==== Document text
Cake Shop Punks: Sudden Walks and Evil Army

There’s about six billion people on the world, so no surprise that there’s a lot a of damn good music being performed in the Mecca of the art scene New York. But then again, there’s good, there’s damn good, but also much mediocre music, even mediocre with great ideas. But it is still rare to see the fabulous before they became fabulous, or perhaps to see the fabulous before they split up before they became fabulous. And also, it is a long way from Tennessee, but mark it, because the Evil Army were in New York! And better it got, for I was there to see this victorious parade down the lane of anonimity that all fabulous once walked, before they truely became fabulous. Yet, this is no slow march, but pure blitz: Evil Army is trash punk for the 21st century, and the only question between the Evil Army and underground fame is: are the people ready for them and will the Evil Army be there when they are?

Think Motorhead, Exploited, Reagan Youth, Suicidal Tendencies, Slayer, non-stop, no breaks, and incredibly tight for about 45 minutes of the performance, add original style, power, conviction, anger, and pack it together in the Cake Shop basement with a shitty college band from New Jersey in the pre-show, and playing for no more than a crowd of ten, plus two garage bands. But it are these moments in a lifetime that you realize how great music comes about, how you wish you would have gone to those shows ten years from now. Well, I and my cheap Schmidt beers were blasted away by the Evil Army, and you should too, if music means anything to you, forget about instant pop of the past, go see the Evil Army if they march on your neighborhood.

Sudden Walks is one of those bands that make one afraid to miss that first band playing at 9.00 pm. They are old school garage but with lots of blues influences and great bass lines, that don’t lack original power nor great blue melodies, meaning it’s blues without the saturated routine, but it’s garage without the trap of simple riffs. Technically they have some hard work ahead of them perhaps, especially the singer’s ability to play and sing at the same time, and although I am sure it’s fun to have a girl in the band every now and then, they should cut her out the line-up immediately. Garage is played with the heart, and no matter how good it gets, music performance is as much about show as it is about playing music, and some individuals simply can’t do it.
========
==== Records shown
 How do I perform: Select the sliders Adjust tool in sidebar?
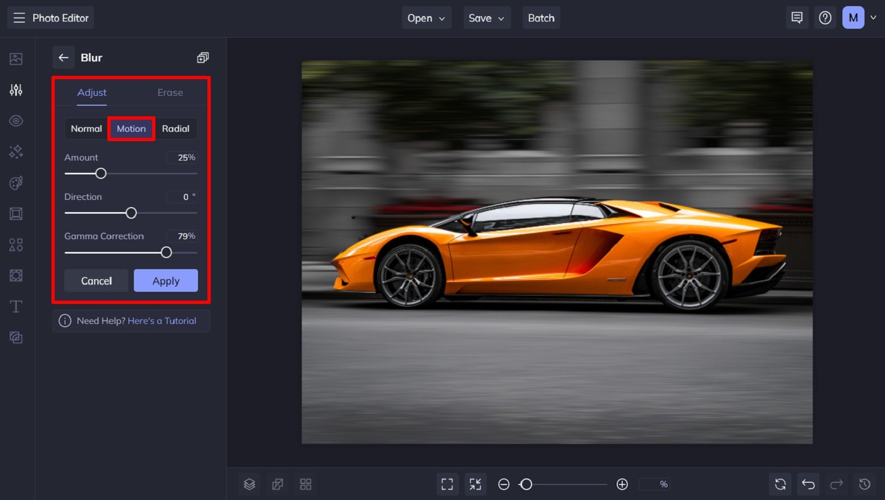point(16,90)
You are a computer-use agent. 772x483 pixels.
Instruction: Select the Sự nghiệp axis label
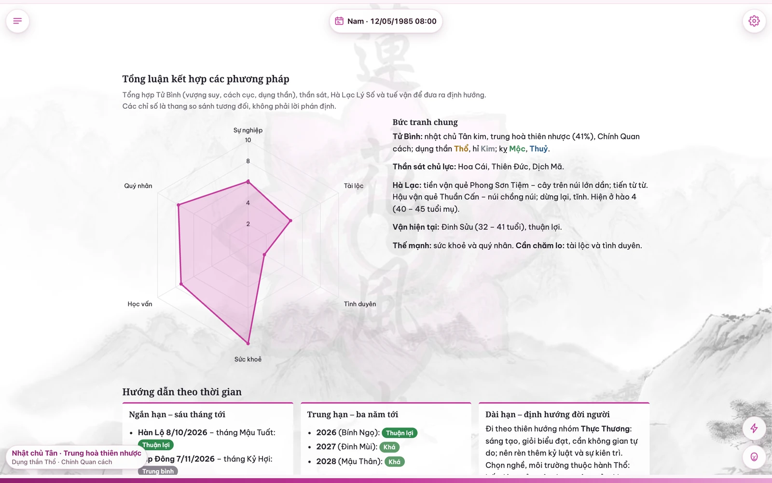point(248,130)
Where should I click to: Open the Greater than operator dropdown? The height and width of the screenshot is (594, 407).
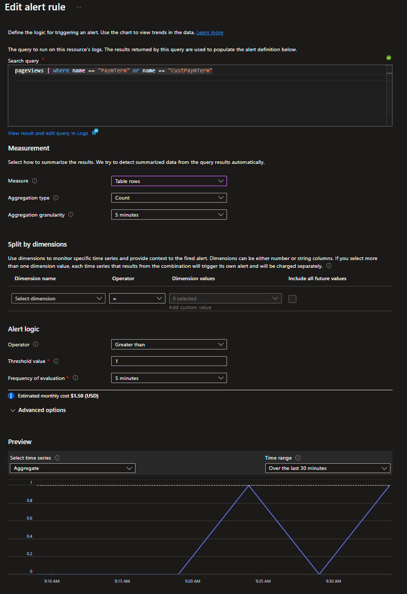pyautogui.click(x=169, y=344)
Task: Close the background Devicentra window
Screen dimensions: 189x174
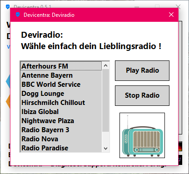Action: tap(178, 7)
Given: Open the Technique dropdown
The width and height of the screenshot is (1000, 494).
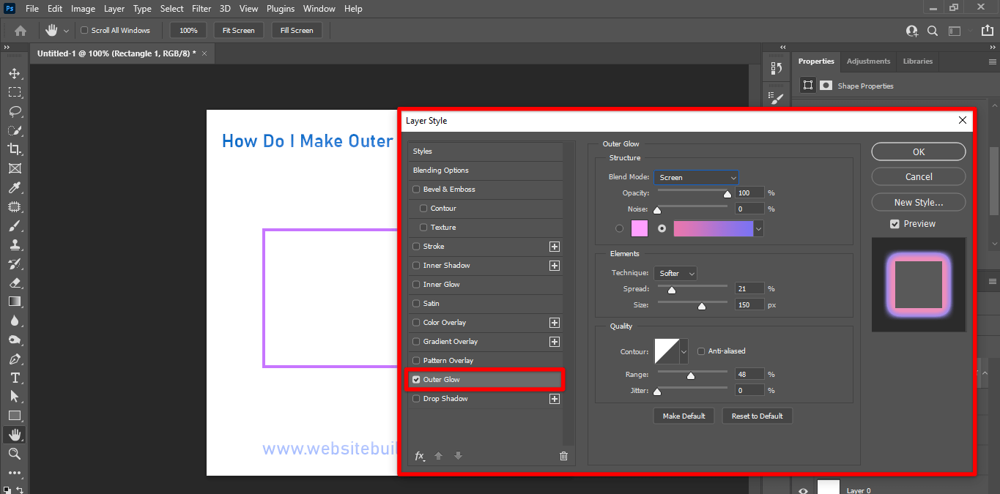Looking at the screenshot, I should pyautogui.click(x=675, y=272).
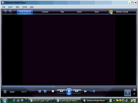Skip ahead with the fast forward button
Screen dimensions: 138x103
coord(77,91)
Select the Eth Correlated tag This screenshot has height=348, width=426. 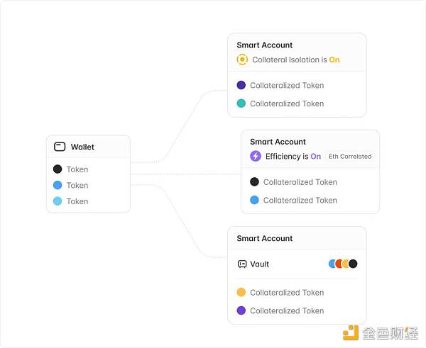click(350, 157)
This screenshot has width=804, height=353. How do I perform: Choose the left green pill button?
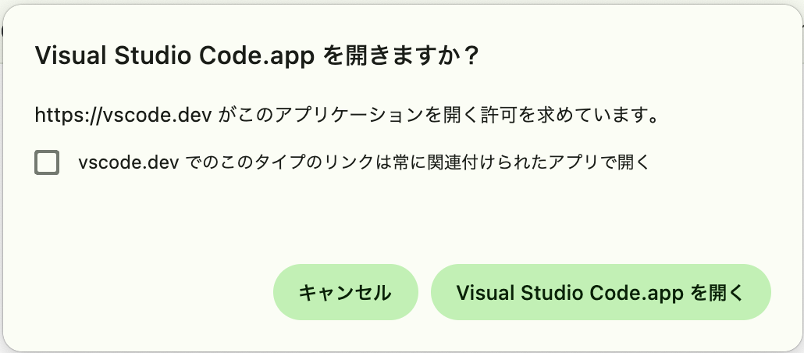(346, 292)
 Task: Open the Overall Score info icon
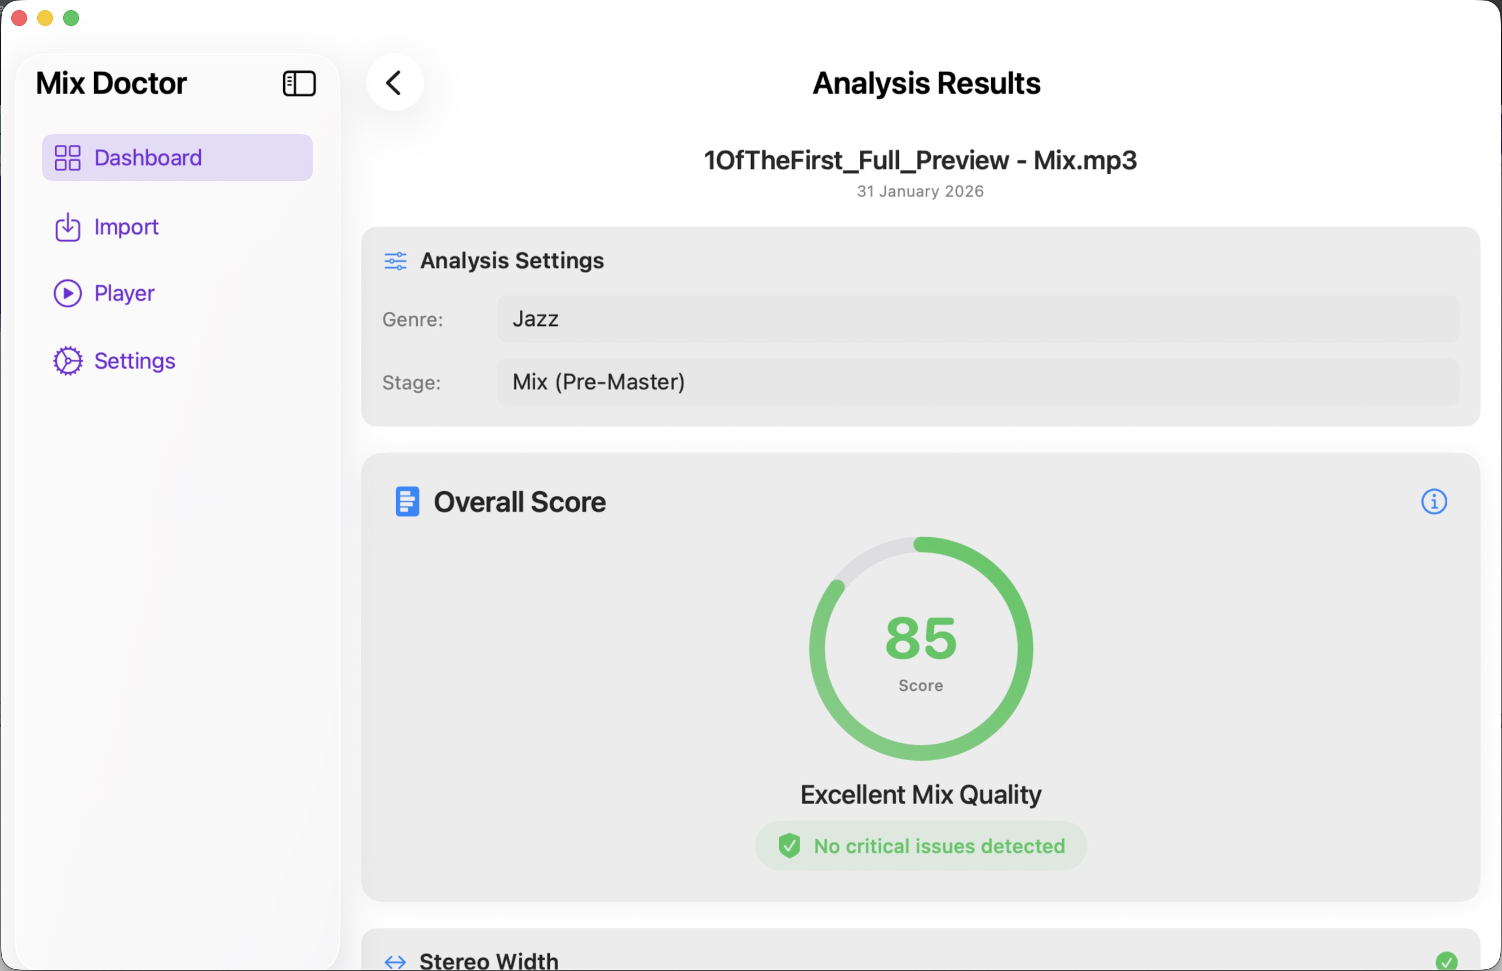coord(1433,501)
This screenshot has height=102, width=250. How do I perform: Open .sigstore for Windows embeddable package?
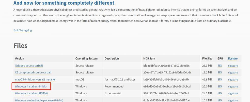click(x=233, y=100)
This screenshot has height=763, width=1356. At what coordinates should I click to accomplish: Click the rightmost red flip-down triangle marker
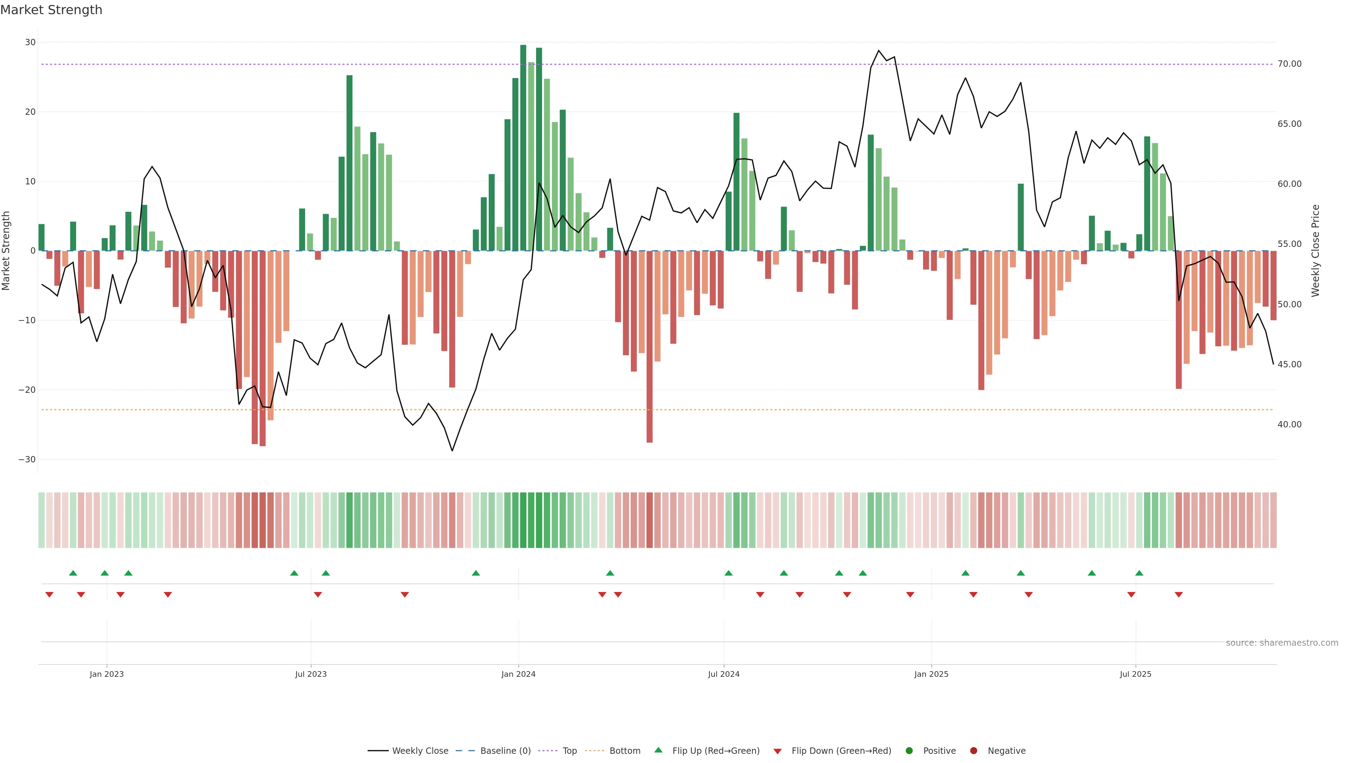coord(1179,594)
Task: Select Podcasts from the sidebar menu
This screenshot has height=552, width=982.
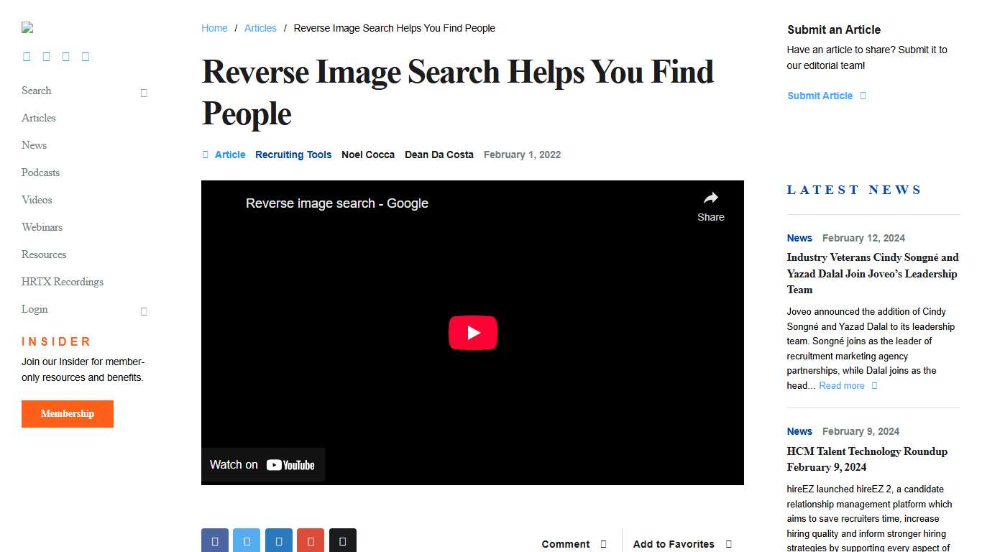Action: coord(40,173)
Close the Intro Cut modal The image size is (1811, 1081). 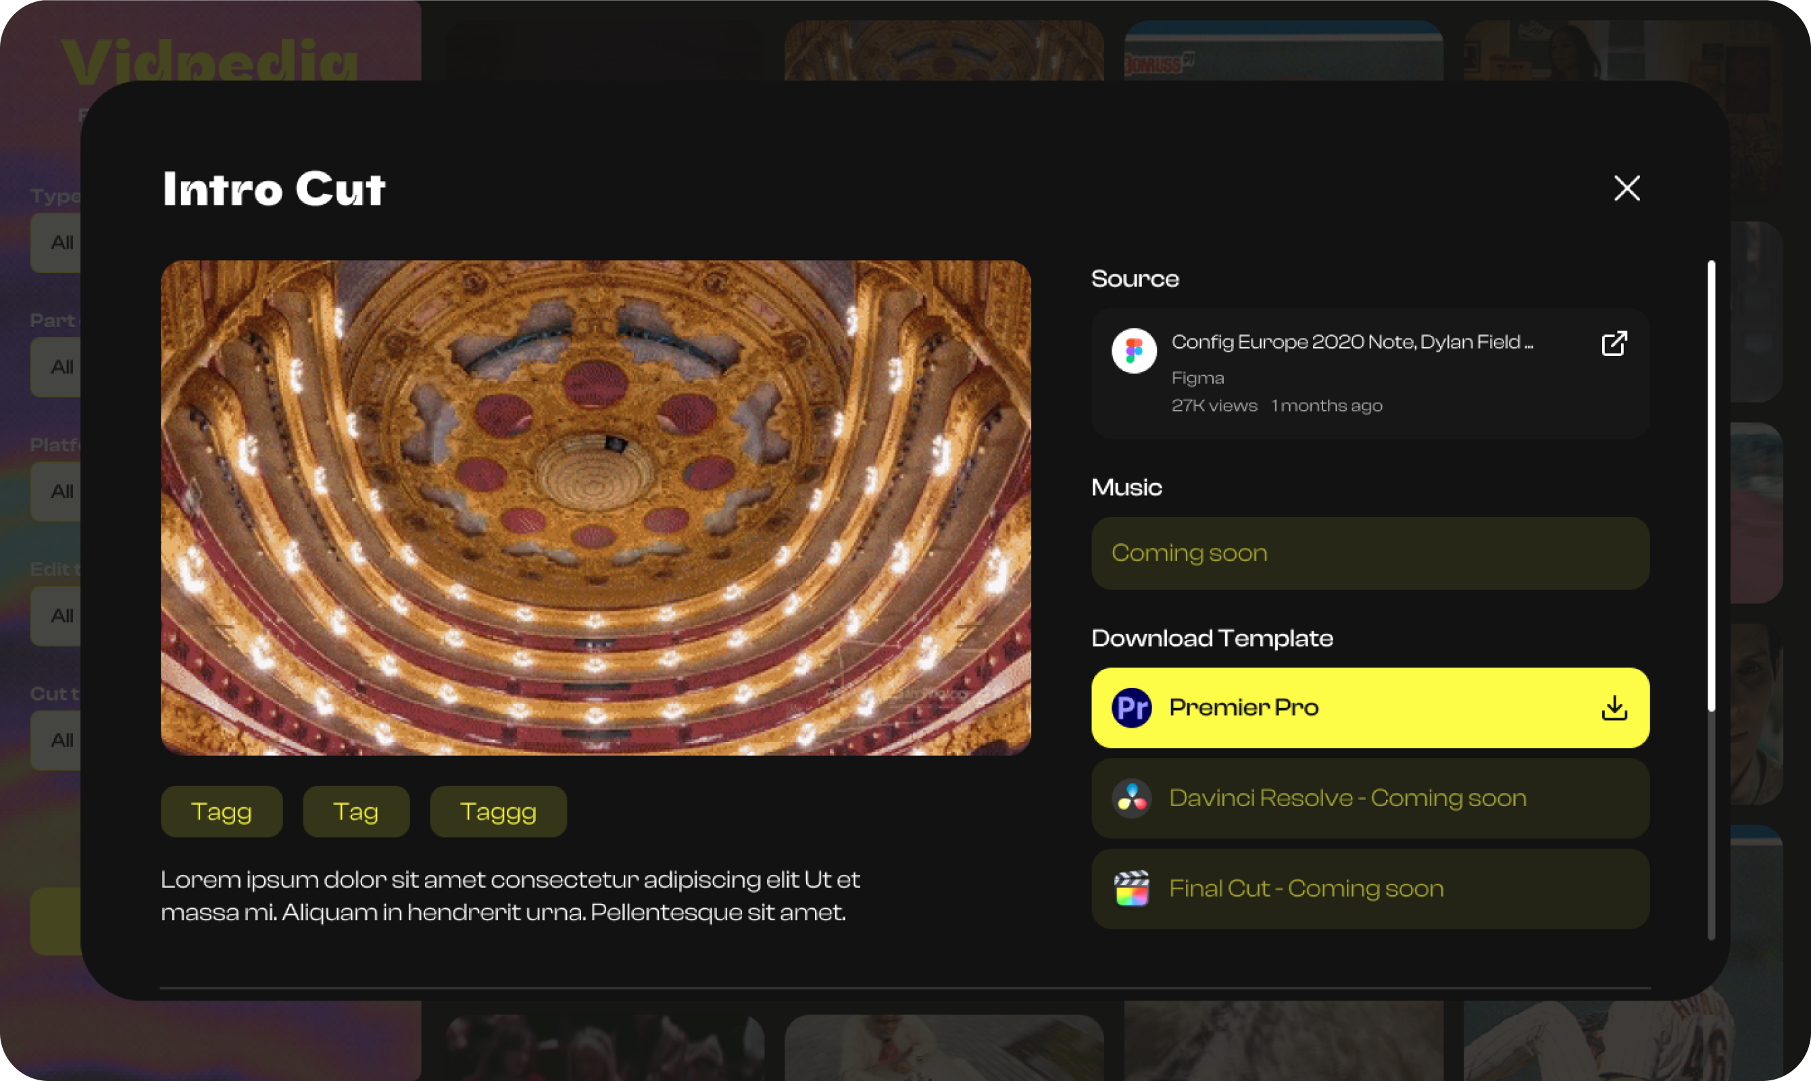point(1627,188)
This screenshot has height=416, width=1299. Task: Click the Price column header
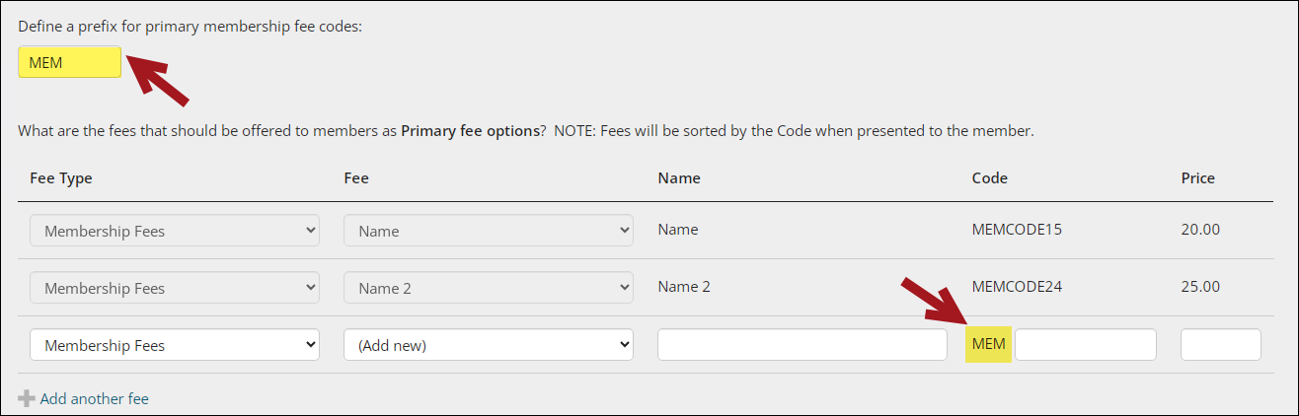[x=1197, y=178]
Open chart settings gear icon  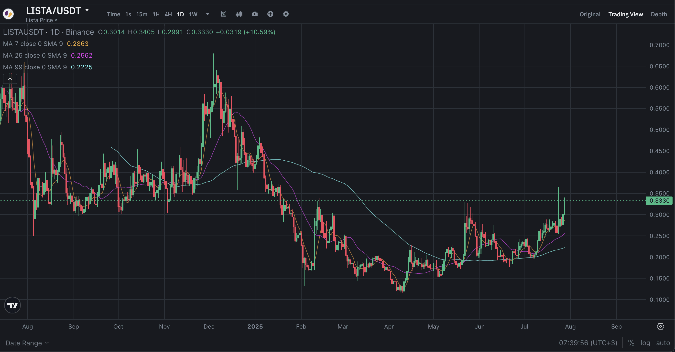[286, 14]
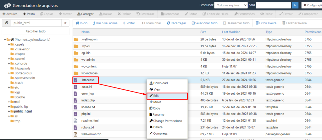Click the Recolher tudo button
This screenshot has height=140, width=322.
(x=36, y=31)
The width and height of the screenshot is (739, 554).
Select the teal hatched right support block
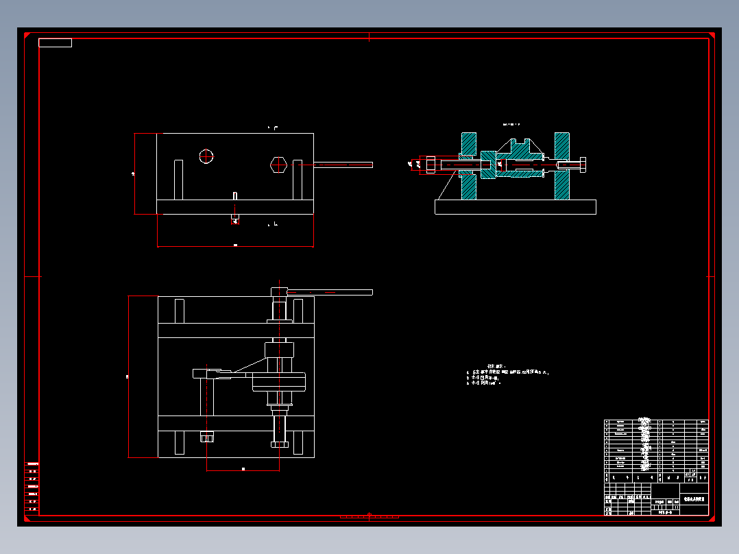click(562, 166)
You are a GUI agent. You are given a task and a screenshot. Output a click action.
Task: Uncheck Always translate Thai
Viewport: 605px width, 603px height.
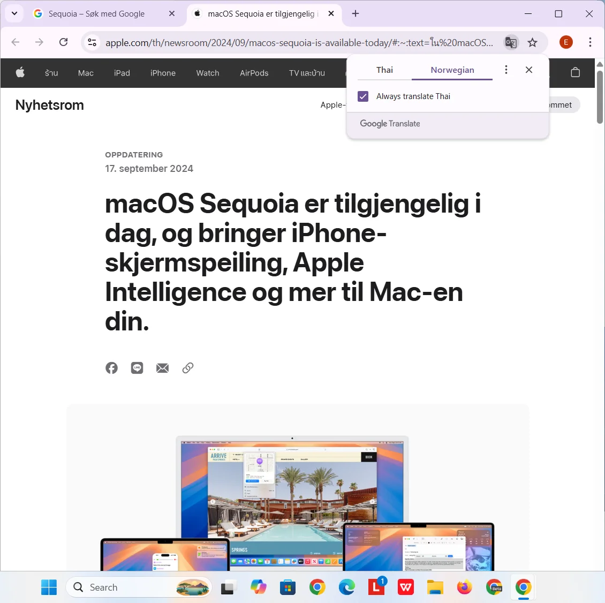coord(363,96)
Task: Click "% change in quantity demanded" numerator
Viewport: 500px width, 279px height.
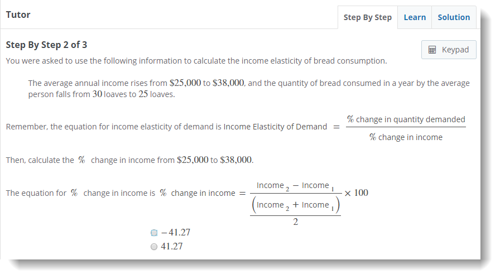Action: (x=406, y=119)
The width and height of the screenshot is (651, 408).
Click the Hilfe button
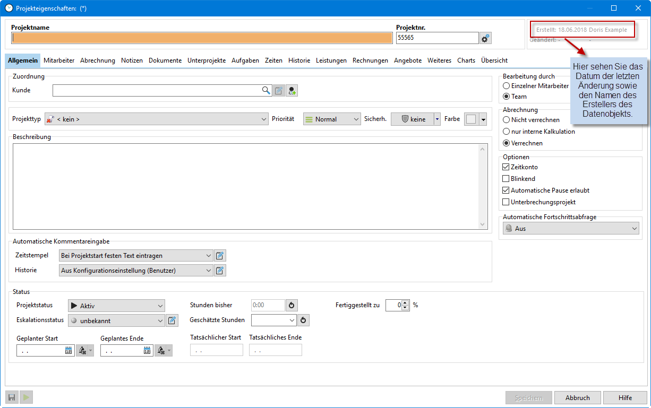pos(625,398)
========
Using the concert review above, answer the following:
1. What kind of punk does the review call Evil Army?
2. In the basement of which venue did Evil Army play?
3. At what time does the first band play, according to the paragraph on Sudden Walks?

## The result
1. Trash punk for the 21st century.
2. The Cake Shop.
3. 9.00 pm.